What to work on ▸ Go to the line holding "Instruction: Open the notifications bell" in the entries below and write out exactly every line down to and including the line holding "This screenshot has width=1052, height=552.".

Records shown ▸

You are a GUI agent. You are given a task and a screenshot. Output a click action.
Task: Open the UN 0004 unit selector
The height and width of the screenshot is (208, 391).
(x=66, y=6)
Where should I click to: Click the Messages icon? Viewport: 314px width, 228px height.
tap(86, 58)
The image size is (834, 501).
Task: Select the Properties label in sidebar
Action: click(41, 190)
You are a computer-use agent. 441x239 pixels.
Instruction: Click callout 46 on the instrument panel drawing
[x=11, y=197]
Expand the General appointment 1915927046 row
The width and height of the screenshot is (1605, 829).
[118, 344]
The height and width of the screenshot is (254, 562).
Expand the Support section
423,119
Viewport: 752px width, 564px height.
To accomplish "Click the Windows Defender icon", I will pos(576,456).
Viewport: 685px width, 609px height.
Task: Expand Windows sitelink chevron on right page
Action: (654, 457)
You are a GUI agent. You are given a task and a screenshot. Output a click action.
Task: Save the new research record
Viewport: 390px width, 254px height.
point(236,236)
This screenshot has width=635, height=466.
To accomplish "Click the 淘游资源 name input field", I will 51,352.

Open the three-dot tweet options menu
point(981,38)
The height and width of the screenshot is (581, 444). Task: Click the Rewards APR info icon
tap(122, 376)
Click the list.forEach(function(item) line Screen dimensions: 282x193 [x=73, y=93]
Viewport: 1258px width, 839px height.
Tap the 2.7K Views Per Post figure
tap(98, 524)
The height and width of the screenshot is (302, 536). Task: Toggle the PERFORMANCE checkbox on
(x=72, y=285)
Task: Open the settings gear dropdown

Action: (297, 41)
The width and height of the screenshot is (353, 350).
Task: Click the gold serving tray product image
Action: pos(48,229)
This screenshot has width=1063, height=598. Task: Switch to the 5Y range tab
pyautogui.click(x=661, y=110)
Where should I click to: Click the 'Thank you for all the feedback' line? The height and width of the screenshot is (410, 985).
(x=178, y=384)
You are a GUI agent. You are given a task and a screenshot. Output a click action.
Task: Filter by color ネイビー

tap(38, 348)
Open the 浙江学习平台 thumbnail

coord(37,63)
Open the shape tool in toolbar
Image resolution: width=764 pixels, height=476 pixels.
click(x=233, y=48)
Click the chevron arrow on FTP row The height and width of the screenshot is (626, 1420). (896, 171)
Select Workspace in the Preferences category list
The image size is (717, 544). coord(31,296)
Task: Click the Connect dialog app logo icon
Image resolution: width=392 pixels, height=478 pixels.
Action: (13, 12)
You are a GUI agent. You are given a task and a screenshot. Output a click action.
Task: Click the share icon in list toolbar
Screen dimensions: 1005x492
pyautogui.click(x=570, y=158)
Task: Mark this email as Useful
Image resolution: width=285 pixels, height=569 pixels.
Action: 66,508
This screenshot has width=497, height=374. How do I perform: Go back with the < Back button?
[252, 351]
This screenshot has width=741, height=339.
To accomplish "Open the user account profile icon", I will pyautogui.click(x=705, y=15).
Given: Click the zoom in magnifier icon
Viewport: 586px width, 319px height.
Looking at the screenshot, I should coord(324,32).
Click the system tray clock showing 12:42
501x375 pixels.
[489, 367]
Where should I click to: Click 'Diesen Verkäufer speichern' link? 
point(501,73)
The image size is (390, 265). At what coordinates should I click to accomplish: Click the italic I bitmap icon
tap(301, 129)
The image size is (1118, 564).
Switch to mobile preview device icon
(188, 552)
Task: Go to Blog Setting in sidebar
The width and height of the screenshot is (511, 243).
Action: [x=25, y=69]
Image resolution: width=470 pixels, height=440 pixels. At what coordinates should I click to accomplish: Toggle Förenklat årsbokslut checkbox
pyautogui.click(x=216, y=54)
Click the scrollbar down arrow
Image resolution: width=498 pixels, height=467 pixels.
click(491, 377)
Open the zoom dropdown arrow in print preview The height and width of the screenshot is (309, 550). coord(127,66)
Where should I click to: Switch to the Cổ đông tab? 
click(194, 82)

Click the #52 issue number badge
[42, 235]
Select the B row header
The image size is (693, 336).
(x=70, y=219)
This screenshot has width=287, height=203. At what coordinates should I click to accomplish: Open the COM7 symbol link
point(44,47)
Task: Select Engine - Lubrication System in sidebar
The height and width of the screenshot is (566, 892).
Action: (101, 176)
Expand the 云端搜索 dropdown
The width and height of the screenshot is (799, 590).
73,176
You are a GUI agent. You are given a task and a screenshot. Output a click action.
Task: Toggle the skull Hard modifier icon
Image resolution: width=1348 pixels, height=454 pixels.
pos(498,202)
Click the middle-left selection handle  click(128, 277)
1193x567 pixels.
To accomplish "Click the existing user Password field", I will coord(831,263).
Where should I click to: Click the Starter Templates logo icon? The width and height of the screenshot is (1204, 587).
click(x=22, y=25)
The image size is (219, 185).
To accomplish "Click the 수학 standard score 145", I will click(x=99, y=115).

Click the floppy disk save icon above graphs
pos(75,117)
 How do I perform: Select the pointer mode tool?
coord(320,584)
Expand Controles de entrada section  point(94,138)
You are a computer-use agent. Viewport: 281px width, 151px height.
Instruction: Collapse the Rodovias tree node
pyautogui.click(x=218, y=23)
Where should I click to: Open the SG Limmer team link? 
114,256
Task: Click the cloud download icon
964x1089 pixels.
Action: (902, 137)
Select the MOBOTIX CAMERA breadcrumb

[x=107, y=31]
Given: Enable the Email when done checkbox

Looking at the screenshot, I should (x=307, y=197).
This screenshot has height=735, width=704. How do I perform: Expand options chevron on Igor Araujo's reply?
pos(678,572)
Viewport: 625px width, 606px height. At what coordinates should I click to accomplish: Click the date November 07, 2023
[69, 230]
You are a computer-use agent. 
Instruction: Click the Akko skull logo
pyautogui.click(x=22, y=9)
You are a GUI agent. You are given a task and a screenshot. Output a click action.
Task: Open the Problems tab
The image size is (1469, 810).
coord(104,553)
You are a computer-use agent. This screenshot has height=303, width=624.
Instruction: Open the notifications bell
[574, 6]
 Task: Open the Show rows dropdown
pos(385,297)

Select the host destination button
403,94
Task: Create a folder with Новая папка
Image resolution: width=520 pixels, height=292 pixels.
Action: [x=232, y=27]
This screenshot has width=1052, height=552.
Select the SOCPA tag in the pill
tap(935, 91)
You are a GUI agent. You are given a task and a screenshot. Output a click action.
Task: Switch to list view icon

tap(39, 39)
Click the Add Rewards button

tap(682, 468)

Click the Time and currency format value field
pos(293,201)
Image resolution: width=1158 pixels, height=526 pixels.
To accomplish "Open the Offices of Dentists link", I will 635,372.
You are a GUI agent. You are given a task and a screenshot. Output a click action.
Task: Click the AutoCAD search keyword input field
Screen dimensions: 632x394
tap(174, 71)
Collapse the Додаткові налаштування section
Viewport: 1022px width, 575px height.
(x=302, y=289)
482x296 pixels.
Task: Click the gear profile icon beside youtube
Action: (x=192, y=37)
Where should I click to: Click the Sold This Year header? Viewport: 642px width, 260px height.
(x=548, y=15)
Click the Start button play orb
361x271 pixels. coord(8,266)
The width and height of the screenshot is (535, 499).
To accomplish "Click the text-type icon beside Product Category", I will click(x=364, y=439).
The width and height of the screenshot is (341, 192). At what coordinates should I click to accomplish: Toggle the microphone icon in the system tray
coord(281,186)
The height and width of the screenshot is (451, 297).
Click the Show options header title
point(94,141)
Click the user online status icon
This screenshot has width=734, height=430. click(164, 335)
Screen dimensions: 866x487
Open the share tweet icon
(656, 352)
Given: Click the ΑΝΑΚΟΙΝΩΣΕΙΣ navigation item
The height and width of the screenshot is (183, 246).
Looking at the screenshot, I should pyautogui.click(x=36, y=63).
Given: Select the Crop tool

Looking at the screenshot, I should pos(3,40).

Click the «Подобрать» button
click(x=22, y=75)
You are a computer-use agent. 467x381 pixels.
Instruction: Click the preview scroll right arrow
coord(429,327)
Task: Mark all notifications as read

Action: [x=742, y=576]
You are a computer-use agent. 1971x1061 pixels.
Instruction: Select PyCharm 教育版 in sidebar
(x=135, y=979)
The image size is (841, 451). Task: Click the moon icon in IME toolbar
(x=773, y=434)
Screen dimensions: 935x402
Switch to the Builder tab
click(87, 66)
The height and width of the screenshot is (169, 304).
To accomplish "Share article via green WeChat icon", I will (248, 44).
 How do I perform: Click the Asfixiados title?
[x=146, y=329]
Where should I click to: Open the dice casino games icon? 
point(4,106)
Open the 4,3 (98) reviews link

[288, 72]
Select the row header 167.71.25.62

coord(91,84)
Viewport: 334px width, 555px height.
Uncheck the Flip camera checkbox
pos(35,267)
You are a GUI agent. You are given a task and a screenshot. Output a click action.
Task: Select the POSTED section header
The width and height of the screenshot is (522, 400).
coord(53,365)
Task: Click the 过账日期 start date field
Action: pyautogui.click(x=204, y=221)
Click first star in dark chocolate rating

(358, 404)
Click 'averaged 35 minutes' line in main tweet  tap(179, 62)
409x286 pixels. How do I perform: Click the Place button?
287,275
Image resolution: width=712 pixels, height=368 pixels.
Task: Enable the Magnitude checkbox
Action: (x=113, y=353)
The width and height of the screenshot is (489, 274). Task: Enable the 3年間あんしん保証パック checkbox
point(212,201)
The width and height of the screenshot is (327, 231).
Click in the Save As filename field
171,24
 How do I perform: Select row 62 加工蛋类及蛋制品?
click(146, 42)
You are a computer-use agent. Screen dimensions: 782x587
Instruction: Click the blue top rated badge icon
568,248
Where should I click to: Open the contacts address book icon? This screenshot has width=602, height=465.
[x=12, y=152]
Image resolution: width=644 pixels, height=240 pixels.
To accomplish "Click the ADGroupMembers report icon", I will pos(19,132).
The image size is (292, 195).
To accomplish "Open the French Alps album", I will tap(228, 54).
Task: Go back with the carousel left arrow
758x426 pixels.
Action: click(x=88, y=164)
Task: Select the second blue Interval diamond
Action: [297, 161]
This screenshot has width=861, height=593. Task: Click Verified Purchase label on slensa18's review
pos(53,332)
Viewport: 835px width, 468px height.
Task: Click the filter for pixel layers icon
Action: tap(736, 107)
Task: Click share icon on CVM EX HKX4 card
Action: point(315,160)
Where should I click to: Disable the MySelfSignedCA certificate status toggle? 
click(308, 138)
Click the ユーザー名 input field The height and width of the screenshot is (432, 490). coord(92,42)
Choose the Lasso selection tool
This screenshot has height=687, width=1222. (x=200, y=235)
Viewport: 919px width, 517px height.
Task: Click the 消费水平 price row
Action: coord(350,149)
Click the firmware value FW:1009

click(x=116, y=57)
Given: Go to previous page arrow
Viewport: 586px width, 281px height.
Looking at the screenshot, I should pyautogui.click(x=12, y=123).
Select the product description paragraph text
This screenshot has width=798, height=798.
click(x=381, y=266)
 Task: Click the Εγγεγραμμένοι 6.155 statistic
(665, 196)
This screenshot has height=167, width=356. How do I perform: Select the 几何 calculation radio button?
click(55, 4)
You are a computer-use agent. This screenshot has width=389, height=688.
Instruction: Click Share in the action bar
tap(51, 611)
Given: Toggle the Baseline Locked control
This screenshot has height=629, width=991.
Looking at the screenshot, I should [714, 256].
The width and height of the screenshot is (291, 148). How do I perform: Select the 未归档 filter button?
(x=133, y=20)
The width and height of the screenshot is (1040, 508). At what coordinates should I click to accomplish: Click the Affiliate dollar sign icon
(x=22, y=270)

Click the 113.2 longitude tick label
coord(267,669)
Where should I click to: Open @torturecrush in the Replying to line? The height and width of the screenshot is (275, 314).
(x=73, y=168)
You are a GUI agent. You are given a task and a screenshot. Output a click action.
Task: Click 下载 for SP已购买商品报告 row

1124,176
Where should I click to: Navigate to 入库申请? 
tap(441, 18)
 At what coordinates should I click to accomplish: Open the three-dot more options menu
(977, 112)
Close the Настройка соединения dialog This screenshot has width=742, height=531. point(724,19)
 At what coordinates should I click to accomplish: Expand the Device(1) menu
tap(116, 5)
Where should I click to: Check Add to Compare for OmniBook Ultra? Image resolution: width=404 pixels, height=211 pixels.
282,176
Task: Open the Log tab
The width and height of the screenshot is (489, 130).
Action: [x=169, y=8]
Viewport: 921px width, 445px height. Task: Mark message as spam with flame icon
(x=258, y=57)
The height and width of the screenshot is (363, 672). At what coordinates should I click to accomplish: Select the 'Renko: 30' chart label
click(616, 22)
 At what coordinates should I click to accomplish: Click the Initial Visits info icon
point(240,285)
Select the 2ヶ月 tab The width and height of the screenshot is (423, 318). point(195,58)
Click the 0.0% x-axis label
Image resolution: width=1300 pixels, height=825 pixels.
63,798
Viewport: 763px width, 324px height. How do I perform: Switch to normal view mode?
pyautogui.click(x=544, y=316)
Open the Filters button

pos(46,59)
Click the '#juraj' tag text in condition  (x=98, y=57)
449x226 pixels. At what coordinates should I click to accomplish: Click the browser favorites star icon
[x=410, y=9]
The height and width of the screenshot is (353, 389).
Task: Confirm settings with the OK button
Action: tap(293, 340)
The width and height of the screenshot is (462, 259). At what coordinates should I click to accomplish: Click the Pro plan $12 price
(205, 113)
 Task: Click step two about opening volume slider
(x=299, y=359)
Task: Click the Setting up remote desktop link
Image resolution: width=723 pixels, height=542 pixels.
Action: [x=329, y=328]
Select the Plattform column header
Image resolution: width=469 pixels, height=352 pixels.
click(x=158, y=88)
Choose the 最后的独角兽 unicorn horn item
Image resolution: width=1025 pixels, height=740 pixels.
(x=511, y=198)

Task solution ▸
Instruction: Open the notifications bell
[574, 6]
 Task: Open the Show rows dropdown
pos(385,297)

Select the host destination button
403,94
Task: Create a folder with Новая папка
Image resolution: width=520 pixels, height=292 pixels.
Action: [x=232, y=27]
This screenshot has width=1052, height=552.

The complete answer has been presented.